The data should be restated word for word, in full.

§ Records for this exercise
+++++

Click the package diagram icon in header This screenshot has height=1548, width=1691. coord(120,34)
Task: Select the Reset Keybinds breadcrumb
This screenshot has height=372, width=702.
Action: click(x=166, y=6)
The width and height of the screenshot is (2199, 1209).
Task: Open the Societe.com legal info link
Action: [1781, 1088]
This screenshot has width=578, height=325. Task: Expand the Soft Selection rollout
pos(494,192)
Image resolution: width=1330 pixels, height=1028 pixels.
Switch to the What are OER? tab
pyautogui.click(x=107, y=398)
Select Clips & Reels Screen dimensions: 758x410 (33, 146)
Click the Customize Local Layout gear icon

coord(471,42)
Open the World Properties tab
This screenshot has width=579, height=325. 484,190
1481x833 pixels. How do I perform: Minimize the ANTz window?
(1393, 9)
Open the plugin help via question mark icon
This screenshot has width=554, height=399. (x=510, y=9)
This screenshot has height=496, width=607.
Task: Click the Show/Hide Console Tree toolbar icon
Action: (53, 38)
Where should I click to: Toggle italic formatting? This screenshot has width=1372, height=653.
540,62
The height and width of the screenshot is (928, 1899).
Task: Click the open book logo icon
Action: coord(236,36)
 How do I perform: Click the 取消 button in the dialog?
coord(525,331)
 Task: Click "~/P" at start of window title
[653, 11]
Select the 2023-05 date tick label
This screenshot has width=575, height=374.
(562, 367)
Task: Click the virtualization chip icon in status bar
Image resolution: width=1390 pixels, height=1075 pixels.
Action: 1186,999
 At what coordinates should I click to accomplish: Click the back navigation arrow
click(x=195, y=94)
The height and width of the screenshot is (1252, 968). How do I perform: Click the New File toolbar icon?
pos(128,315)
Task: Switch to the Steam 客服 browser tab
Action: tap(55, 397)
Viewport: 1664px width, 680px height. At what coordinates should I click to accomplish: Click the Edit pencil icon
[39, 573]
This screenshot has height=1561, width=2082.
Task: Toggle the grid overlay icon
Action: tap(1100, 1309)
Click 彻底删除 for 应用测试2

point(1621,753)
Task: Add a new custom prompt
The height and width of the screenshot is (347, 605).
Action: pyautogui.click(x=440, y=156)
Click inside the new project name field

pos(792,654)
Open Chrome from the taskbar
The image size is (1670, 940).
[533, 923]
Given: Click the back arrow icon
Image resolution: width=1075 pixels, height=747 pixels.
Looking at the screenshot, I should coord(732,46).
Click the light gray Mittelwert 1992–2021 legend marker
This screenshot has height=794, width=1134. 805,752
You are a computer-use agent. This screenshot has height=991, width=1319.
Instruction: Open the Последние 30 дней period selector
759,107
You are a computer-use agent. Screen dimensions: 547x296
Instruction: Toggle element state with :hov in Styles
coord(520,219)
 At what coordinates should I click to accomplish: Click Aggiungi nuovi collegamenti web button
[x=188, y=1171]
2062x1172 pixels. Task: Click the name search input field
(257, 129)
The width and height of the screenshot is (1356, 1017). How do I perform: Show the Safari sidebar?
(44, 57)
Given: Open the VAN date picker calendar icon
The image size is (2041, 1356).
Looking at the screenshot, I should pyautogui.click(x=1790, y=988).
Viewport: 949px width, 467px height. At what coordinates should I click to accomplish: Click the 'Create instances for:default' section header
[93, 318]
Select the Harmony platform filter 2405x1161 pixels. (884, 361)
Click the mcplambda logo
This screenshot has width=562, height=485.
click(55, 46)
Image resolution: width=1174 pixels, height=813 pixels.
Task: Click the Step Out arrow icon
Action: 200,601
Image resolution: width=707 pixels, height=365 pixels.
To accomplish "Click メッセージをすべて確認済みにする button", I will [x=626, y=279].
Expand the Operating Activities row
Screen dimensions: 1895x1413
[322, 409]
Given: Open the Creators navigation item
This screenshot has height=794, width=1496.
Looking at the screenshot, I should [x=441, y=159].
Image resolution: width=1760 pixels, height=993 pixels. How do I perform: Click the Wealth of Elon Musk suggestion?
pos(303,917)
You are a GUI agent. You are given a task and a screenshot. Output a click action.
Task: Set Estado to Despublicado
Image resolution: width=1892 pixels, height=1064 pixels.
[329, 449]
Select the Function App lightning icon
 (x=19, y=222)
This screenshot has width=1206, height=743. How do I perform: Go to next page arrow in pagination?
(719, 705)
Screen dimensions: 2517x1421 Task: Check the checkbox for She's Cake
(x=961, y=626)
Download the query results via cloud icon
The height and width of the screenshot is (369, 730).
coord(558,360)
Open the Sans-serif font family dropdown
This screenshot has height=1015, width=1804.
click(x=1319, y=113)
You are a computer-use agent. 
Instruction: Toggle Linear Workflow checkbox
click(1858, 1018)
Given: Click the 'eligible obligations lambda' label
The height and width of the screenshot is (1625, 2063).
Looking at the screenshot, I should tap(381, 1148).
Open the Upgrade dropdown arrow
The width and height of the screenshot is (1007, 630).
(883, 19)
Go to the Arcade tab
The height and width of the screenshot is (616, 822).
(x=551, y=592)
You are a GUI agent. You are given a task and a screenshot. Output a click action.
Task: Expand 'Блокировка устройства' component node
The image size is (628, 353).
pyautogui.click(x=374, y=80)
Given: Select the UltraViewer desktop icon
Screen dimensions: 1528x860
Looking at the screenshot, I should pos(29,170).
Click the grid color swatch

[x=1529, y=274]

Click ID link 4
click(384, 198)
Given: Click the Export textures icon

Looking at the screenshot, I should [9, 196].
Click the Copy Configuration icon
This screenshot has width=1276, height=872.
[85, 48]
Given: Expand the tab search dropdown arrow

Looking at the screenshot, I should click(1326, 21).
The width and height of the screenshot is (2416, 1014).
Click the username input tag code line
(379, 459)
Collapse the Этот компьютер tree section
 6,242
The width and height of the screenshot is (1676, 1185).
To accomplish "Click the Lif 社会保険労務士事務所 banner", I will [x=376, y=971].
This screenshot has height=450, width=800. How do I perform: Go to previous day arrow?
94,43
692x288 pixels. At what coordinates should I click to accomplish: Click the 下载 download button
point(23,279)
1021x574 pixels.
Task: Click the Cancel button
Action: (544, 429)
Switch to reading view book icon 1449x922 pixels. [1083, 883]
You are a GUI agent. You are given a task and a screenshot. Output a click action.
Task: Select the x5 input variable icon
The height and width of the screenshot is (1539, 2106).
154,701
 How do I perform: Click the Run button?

+++++

§ Exercise response
Click the package diagram icon in header This screenshot has height=1548, width=1691. coord(120,34)
Task: Select the Reset Keybinds breadcrumb
This screenshot has height=372, width=702.
Action: click(x=166, y=6)
The width and height of the screenshot is (2199, 1209).
Task: Open the Societe.com legal info link
Action: [1781, 1088]
This screenshot has width=578, height=325. Task: Expand the Soft Selection rollout
pos(494,192)
Image resolution: width=1330 pixels, height=1028 pixels.
Switch to the What are OER? tab
pyautogui.click(x=107, y=398)
Select Clips & Reels Screen dimensions: 758x410 (33, 146)
Click the Customize Local Layout gear icon

coord(471,42)
Open the World Properties tab
This screenshot has width=579, height=325. 484,190
1481x833 pixels. How do I perform: Minimize the ANTz window?
(1393, 9)
Open the plugin help via question mark icon
This screenshot has width=554, height=399. (x=510, y=9)
This screenshot has height=496, width=607.
Task: Click the Show/Hide Console Tree toolbar icon
Action: (53, 38)
Where should I click to: Toggle italic formatting? This screenshot has width=1372, height=653.
540,62
The height and width of the screenshot is (928, 1899).
Task: Click the open book logo icon
Action: coord(236,36)
 How do I perform: Click the 取消 button in the dialog?
coord(525,331)
 Task: Click "~/P" at start of window title
[653, 11]
Select the 2023-05 date tick label
This screenshot has width=575, height=374.
(562, 367)
Task: Click the virtualization chip icon in status bar
Image resolution: width=1390 pixels, height=1075 pixels.
Action: 1186,999
 At what coordinates should I click to accomplish: Click the back navigation arrow
click(x=195, y=94)
The height and width of the screenshot is (1252, 968). How do I perform: Click the New File toolbar icon?
pos(128,315)
Task: Switch to the Steam 客服 browser tab
Action: tap(55, 397)
Viewport: 1664px width, 680px height. At what coordinates should I click to accomplish: Click the Edit pencil icon
[39, 573]
This screenshot has height=1561, width=2082.
Task: Toggle the grid overlay icon
Action: tap(1100, 1309)
Click 彻底删除 for 应用测试2

point(1621,753)
Task: Add a new custom prompt
The height and width of the screenshot is (347, 605).
Action: pyautogui.click(x=440, y=156)
Click inside the new project name field

pos(792,654)
Open Chrome from the taskbar
The image size is (1670, 940).
[533, 923]
Given: Click the back arrow icon
Image resolution: width=1075 pixels, height=747 pixels.
Looking at the screenshot, I should coord(732,46).
Click the light gray Mittelwert 1992–2021 legend marker
This screenshot has height=794, width=1134. 805,752
You are a computer-use agent. This screenshot has height=991, width=1319.
Instruction: Open the Последние 30 дней period selector
759,107
You are a computer-use agent. Screen dimensions: 547x296
Instruction: Toggle element state with :hov in Styles
coord(520,219)
 At what coordinates should I click to accomplish: Click Aggiungi nuovi collegamenti web button
[x=188, y=1171]
2062x1172 pixels. Task: Click the name search input field
(257, 129)
The width and height of the screenshot is (1356, 1017). How do I perform: Show the Safari sidebar?
(44, 57)
Given: Open the VAN date picker calendar icon
The image size is (2041, 1356).
Looking at the screenshot, I should pyautogui.click(x=1790, y=988).
Viewport: 949px width, 467px height. At what coordinates should I click to accomplish: Click the 'Create instances for:default' section header
[93, 318]
Select the Harmony platform filter 2405x1161 pixels. (884, 361)
Click the mcplambda logo
This screenshot has width=562, height=485.
click(55, 46)
Image resolution: width=1174 pixels, height=813 pixels.
Task: Click the Step Out arrow icon
Action: 200,601
Image resolution: width=707 pixels, height=365 pixels.
To accomplish "Click メッセージをすべて確認済みにする button", I will [x=626, y=279].
Expand the Operating Activities row
Screen dimensions: 1895x1413
[322, 409]
Given: Open the Creators navigation item
This screenshot has height=794, width=1496.
Looking at the screenshot, I should [x=441, y=159].
Image resolution: width=1760 pixels, height=993 pixels. How do I perform: Click the Wealth of Elon Musk suggestion?
pos(303,917)
You are a GUI agent. You are given a task and a screenshot. Output a click action.
Task: Set Estado to Despublicado
Image resolution: width=1892 pixels, height=1064 pixels.
[329, 449]
Select the Function App lightning icon
 (x=19, y=222)
This screenshot has width=1206, height=743. How do I perform: Go to next page arrow in pagination?
(719, 705)
Screen dimensions: 2517x1421 Task: Check the checkbox for She's Cake
(x=961, y=626)
Download the query results via cloud icon
The height and width of the screenshot is (369, 730).
coord(558,360)
Open the Sans-serif font family dropdown
This screenshot has height=1015, width=1804.
click(x=1319, y=113)
You are a computer-use agent. 
Instruction: Toggle Linear Workflow checkbox
click(1858, 1018)
Given: Click the 'eligible obligations lambda' label
The height and width of the screenshot is (1625, 2063).
Looking at the screenshot, I should tap(381, 1148).
Open the Upgrade dropdown arrow
The width and height of the screenshot is (1007, 630).
(883, 19)
Go to the Arcade tab
The height and width of the screenshot is (616, 822).
(x=551, y=592)
You are a GUI agent. You are given a task and a screenshot. Output a click action.
Task: Expand 'Блокировка устройства' component node
The image size is (628, 353).
pyautogui.click(x=374, y=80)
Given: Select the UltraViewer desktop icon
Screen dimensions: 1528x860
Looking at the screenshot, I should pos(29,170).
Click the grid color swatch

[x=1529, y=274]

Click ID link 4
click(384, 198)
Given: Click the Export textures icon

Looking at the screenshot, I should [9, 196].
Click the Copy Configuration icon
This screenshot has width=1276, height=872.
[85, 48]
Given: Expand the tab search dropdown arrow

Looking at the screenshot, I should click(1326, 21).
The width and height of the screenshot is (2416, 1014).
Click the username input tag code line
(379, 459)
Collapse the Этот компьютер tree section
 6,242
The width and height of the screenshot is (1676, 1185).
To accomplish "Click the Lif 社会保険労務士事務所 banner", I will [x=376, y=971].
This screenshot has height=450, width=800. How do I perform: Go to previous day arrow?
94,43
692x288 pixels. At what coordinates should I click to accomplish: Click the 下载 download button
point(23,279)
1021x574 pixels.
Task: Click the Cancel button
Action: (544, 429)
Switch to reading view book icon 1449x922 pixels. [1083, 883]
You are a GUI agent. You are given a task and a screenshot. Output a click action.
Task: Select the x5 input variable icon
The height and width of the screenshot is (1539, 2106).
154,701
 How do I perform: Click the Run button?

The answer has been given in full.